In the Dark is also critical of the Jacob Wetterling investigation itself, positing that local and federal law enforcement officers missed a lot basic, local information due to their widening the search parameters for Jacob so quickly.  American Public Media has done a fantastic job of showing that many typical investigation techniques weren’t followed in the Wetterling case, such as interviewing all of the victim’s neighbors and the individuals that resided on the road where Jacob was abducted.  This is used to frame a wider discussion about the varying quality of law enforcement in the United States, which is far more decentralized than I had previously understood.

I didn’t have a great understanding of the structure of law enforcement in the U.S. prior to listening to In the Dark and I feel like I was able to learn a great deal that will be useful to me in the future when checking out other true crime media.  Highly recommended.

Civilization VI

civilization viI like to play Civilization VI on a regular basis and, unfortunately, it drives my boyfriend a little crazy.  Being a huge fan of deep and complex strategy games, he finds the Civilization series (colloquially called Civ) to be a little unsatisfying and often poorly designed, especially when it comes to the combat.  Given my current physical limitations, however, games with simple control schemes that are slow and can be accessed mainly via mousing through menus are the perfect thing for me to play right now.

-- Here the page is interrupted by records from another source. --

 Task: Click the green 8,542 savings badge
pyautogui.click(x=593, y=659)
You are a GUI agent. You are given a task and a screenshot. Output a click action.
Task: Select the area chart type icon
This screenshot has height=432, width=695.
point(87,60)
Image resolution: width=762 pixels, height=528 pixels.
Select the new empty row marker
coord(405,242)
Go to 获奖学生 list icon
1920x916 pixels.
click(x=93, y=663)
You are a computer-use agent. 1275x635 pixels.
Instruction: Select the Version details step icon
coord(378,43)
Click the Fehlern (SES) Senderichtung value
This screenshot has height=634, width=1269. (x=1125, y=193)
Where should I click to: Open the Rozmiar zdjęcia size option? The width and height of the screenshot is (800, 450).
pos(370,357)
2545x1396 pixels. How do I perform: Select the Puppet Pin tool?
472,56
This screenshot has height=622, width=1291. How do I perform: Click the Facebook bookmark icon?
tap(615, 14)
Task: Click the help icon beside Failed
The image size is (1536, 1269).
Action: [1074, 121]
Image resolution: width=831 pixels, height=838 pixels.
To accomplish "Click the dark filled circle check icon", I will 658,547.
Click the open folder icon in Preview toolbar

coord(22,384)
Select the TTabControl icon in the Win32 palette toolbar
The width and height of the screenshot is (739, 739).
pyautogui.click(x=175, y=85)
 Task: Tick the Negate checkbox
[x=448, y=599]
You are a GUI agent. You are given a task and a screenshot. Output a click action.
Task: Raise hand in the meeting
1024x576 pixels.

Civ VI is a weird game.  In some ways it’s a significant improvement from its predecessor, Civilization V, and then it’s also a huge step backward.  The way that builder units work in Civ VI, for example, is amazing and provides players with a lot more options to customize the way their cities and civilizations run.  The civilizations themselves, however, are all a little dull.  In Civ V, there were a lot of civilizations that had interesting quirks, such as the Venetian Empire, where you could establish only one city or China, which was always great for achieving the science win state.  The civilizations available in the base version of Civ VI feel like they don’t really have any specialties.  They might have a few minor bonuses here and there, but mostly they’re a little generic.  I can see why Firaxis made these changes — the civilizations are much better balanced in VI, but removing some of those interesting quirks just makes the game a bit less interesting for me.

The most disappointing aspect of VI, however is what hasn’t changed since V: the payoff for winning a game is still terrible.  When someone achieves a condition for victory, the game suddenly stops, a short cutscene plays and the game abruptly comes to an end.  It feels a bit ridiculous and unsatisfying after you’ve spent upwards of 12 hours building your civilization and battling against your friends or the AI civilizations for everything to just end without any real ceremony.

My boyfriend and I play VI instead of V mainly due to the changes in how units can move around the board and the builder unit changes — it can be difficult to go back to V if you like those upgrades.  I would not, however, recommend that anyone purchase Civilization VI as it is right now.  Civ V is a great value.  If you can catch it on a Steam sale, you can often buy it for less than $20 and it comes with all of the content added to the game after its release.  VI right now is pricey and new civilizations have to be purchased in DLC packs that, in my opinion, aren’t worth their significant cost.